Pengajar Fakultas Pascasarjana Ilmu Lingkungan Universitas Diponegoro itu menjelaskan istilah reklamasi berasal dari kata to reclaim yang artinya memperbarui lingkungan yang rusak bagi daerah-daerah bekas pertambangan.
Namun, kata dia, sekarang ini banyak yang salah kaprah asal menguruk laut dengan dalih melakukan reklamasi pantai, tetapi justru menyebabkan dampak buruk bagi lingkungan yang ada di sekitarnya.
"Memang, daerah yang direklamasi itu jadi bagus, seperti jadi kawasan industri, perumahan, dan sebagainya. Akan tetapi, daerah-daerah di kanan dan kirinya terdampak dengan kian parahnya erosi," ujar dia.
Sudharto tidak melarang reklamasi pantai dilakukan, namun harus berwawasan lingkungan, antara lain memperhatikan sisi hidrooseanografi, dengan reklamasi yang tidak langsung menempel bibir pantai.
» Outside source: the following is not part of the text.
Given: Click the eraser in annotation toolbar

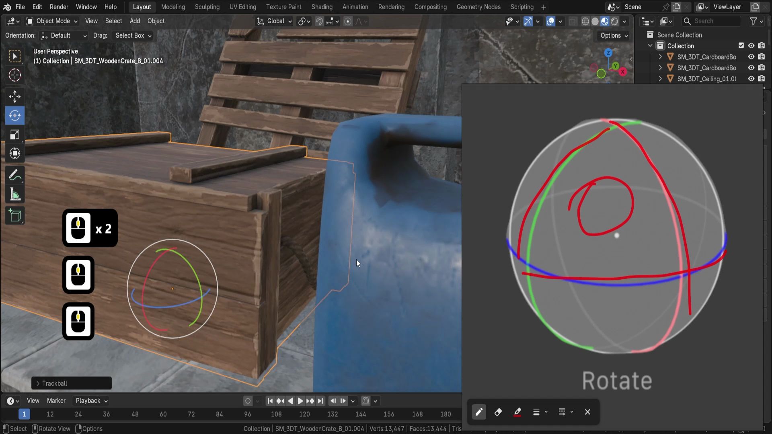Looking at the screenshot, I should (498, 412).
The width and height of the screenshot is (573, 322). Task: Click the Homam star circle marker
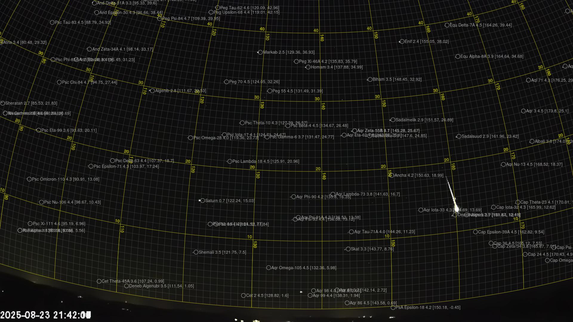(308, 67)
"Ada jarak antara proyek reklamasi dengan bibir pantai. Jadi, arus laut tetap bisa lewat. Ya, memang itu rekayasa teknis. Reklamasi jangan hanya memikirkan diri sendiri, namun sekitarnya," katanya.
Parahnya abrasi, kata dia, juga menjadi salah satu penyebab semakin parahnya rob menggenang daratan, sebagaimana kerap terjadi di Semarang, di samping karena faktor penurunan muka tanah.
"Daratan yang terabrasi terus menerus akan menjadi lebih rendah dari permukaan laut. Akibatnya, daerah yang terabrasi tergenang rob saat air laut pasang. Tidak ada hujan, tetapi air menggenang," katanya. (Ant)
Editor : Sotyati
Jerman Berduka, Lima Tewas dan 200 Terluka dalam Serangan di...
MAGDEBURG-JERMAN, SATUHARAPAN.COM-Warga Jerman pada hari Sabtu (21/12) berduka atas para korban sera...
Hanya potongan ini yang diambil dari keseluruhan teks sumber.